The Scaled Boundary Finite Element Method describes a fundamental solution-less boundary element method, based on finite elements. As such, it combines the advantages of the boundary element method:
- spatial discretisation reduced by one* boundary condition at infinity satisfied exactly
with those of the finite element method:
- no fundamental solution required* no singular integrals* the processing of anisotropic material without any additional computational effort
Other benefits include the fact that the analytical solution inside the domain permits stress singularities to be determined directly, and also that there is no spatial discretisation of certain boundaries such as crack faces and free surfaces and interfaces between different materials.
The scaled boundary finite element method can be used to analyse any bounded and unbounded media governed by linear elliptic, parabolic and hyperbolic partial differential equations.
The book serves two goals which can be pursued independently. Part I is a primer, with a model problem addressing the simplest wave propagation but still containing all essential features.

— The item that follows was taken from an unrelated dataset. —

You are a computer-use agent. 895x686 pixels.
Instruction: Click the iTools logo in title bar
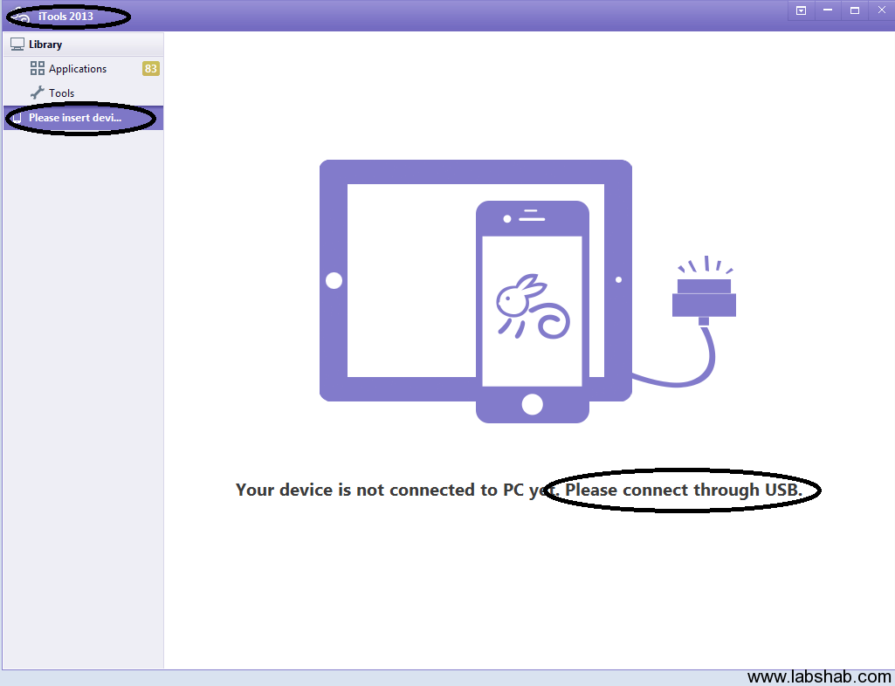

Part II derives the fundamental equations for statics, elastodynamics and diffusion, and discusses the solution procedures from scratch in great detail.
In summary this comprehensive text presents a novel procedure which will be of interest not only to engineers, researchers and students working in engineering mechanics, acoustics, heat-transfer, earthquake engineering, electromagnetism, and computational mathematics, but also consulting engineers dealing with nuclear structures, offshore platforms, hardened structures, critical facilities, dams, machine foundations and other structures subjected to earthquakes, wave loads, explosions and traffic.